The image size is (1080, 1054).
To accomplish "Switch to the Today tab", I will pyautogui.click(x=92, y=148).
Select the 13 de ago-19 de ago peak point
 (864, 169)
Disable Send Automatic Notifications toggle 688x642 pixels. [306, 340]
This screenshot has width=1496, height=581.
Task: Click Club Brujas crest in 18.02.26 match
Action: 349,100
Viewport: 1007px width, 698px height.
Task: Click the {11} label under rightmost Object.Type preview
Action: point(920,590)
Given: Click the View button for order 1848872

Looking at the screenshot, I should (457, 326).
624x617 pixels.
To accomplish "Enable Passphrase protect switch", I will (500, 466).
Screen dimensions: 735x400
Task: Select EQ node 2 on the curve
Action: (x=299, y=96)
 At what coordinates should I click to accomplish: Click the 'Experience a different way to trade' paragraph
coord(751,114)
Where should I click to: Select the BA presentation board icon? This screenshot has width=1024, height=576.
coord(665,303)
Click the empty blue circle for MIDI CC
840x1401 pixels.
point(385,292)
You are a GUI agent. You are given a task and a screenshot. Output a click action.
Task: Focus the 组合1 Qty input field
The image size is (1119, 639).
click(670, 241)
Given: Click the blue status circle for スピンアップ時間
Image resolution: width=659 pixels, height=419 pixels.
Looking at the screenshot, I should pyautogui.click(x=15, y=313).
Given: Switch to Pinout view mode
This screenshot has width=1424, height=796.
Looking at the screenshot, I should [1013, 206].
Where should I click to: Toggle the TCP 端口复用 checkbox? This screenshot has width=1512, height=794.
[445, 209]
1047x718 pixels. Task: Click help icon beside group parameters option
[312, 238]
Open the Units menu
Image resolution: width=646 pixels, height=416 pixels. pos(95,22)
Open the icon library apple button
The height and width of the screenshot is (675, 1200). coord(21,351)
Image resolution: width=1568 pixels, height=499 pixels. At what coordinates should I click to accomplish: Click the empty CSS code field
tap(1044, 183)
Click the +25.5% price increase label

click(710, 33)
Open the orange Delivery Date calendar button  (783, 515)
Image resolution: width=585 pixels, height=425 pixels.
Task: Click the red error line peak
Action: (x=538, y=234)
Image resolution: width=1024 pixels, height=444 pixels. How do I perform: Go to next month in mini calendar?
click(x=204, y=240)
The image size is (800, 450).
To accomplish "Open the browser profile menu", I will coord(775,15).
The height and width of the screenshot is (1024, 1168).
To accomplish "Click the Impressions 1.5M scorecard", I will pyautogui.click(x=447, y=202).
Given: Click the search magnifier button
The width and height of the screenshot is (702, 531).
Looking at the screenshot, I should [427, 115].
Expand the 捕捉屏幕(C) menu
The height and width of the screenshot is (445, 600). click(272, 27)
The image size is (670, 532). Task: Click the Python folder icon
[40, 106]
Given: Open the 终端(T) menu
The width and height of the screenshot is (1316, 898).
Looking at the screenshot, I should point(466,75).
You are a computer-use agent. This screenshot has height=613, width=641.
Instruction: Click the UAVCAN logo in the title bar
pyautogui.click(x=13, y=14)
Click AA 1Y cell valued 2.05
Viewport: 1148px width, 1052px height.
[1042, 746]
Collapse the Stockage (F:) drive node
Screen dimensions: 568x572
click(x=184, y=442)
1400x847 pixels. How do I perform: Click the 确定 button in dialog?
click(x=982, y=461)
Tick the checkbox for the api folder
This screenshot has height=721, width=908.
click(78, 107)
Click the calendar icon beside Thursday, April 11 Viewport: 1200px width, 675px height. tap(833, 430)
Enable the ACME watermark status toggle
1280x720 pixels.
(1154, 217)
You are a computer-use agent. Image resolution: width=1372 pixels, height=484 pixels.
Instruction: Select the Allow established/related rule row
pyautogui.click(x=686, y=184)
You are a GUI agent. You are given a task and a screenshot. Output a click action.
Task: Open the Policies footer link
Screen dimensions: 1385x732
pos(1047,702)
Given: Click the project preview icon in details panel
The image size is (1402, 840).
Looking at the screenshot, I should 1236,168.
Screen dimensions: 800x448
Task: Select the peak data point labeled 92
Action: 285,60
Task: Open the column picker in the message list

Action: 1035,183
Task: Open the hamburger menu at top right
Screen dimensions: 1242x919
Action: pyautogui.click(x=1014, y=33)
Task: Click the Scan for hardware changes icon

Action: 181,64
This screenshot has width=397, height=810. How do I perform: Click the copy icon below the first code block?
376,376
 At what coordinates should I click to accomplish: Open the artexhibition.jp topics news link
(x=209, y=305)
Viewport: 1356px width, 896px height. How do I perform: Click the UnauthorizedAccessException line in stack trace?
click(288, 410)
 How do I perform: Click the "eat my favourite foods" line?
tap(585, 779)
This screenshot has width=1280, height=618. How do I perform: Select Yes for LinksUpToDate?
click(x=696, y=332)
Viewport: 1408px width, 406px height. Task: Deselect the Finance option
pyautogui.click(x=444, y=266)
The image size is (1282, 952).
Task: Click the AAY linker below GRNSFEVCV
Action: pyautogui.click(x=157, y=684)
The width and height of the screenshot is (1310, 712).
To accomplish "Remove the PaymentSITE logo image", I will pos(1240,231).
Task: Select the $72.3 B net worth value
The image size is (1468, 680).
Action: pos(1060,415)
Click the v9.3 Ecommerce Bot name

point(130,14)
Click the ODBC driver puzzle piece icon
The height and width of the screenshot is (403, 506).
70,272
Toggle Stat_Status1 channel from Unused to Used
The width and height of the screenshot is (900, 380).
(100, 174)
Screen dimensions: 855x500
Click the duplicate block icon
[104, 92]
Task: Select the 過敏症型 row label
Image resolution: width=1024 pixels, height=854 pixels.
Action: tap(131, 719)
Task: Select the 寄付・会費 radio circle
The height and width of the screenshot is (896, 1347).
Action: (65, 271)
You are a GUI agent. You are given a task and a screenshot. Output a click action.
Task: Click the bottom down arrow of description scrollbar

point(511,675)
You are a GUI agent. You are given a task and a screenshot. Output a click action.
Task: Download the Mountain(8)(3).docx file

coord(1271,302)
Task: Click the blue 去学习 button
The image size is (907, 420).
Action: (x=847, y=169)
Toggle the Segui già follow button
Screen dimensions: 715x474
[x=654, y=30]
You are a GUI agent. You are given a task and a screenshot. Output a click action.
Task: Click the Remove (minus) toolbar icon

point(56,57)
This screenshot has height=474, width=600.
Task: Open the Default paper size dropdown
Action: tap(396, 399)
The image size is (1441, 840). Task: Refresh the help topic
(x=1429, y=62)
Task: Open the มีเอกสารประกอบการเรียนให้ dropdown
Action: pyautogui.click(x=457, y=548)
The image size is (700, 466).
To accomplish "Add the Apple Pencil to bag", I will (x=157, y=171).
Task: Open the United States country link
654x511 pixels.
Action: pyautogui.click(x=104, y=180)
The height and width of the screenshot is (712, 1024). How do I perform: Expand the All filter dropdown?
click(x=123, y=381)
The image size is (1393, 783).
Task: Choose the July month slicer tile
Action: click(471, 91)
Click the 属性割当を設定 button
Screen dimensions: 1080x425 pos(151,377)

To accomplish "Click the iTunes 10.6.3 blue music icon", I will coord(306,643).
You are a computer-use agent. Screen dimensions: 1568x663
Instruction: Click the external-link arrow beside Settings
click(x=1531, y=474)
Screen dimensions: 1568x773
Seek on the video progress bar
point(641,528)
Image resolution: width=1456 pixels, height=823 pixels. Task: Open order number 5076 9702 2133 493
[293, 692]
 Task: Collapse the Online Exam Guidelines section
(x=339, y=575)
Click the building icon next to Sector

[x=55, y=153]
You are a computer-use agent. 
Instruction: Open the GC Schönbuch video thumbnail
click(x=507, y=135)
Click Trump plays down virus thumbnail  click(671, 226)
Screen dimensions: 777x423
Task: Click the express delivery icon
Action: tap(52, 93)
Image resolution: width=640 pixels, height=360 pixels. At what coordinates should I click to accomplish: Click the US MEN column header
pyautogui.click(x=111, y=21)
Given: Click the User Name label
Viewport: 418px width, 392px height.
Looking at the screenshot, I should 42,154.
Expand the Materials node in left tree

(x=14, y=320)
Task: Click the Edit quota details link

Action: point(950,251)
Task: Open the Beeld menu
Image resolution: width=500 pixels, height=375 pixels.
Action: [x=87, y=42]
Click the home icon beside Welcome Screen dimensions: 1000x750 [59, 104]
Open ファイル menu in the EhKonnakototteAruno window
——
** Problem **
Go back to the listing above. Copy word for word the lines from the one with "Image resolution: width=659" through the one with "Tick the checkbox for the api folder", and nothing more.

** Exercise output **
Image resolution: width=659 pixels, height=419 pixels.
Looking at the screenshot, I should pyautogui.click(x=15, y=313).
Given: Switch to Pinout view mode
This screenshot has width=1424, height=796.
Looking at the screenshot, I should [1013, 206].
Where should I click to: Toggle the TCP 端口复用 checkbox? This screenshot has width=1512, height=794.
[445, 209]
1047x718 pixels. Task: Click help icon beside group parameters option
[312, 238]
Open the Units menu
Image resolution: width=646 pixels, height=416 pixels. pos(95,22)
Open the icon library apple button
The height and width of the screenshot is (675, 1200). coord(21,351)
Image resolution: width=1568 pixels, height=499 pixels. At what coordinates should I click to accomplish: Click the empty CSS code field
tap(1044, 183)
Click the +25.5% price increase label

click(710, 33)
Open the orange Delivery Date calendar button  (783, 515)
Image resolution: width=585 pixels, height=425 pixels.
Task: Click the red error line peak
Action: (x=538, y=234)
Image resolution: width=1024 pixels, height=444 pixels. How do I perform: Go to next month in mini calendar?
click(x=204, y=240)
The image size is (800, 450).
To accomplish "Open the browser profile menu", I will coord(775,15).
The height and width of the screenshot is (1024, 1168).
To accomplish "Click the Impressions 1.5M scorecard", I will pyautogui.click(x=447, y=202).
Given: Click the search magnifier button
The width and height of the screenshot is (702, 531).
Looking at the screenshot, I should [427, 115].
Expand the 捕捉屏幕(C) menu
The height and width of the screenshot is (445, 600). click(272, 27)
The image size is (670, 532). Task: Click the Python folder icon
[40, 106]
Given: Open the 终端(T) menu
The width and height of the screenshot is (1316, 898).
Looking at the screenshot, I should point(466,75).
You are a computer-use agent. This screenshot has height=613, width=641.
Instruction: Click the UAVCAN logo in the title bar
pyautogui.click(x=13, y=14)
Click AA 1Y cell valued 2.05
Viewport: 1148px width, 1052px height.
[1042, 746]
Collapse the Stockage (F:) drive node
Screen dimensions: 568x572
click(x=184, y=442)
1400x847 pixels. How do I perform: Click the 确定 button in dialog?
click(x=982, y=461)
Tick the checkbox for the api folder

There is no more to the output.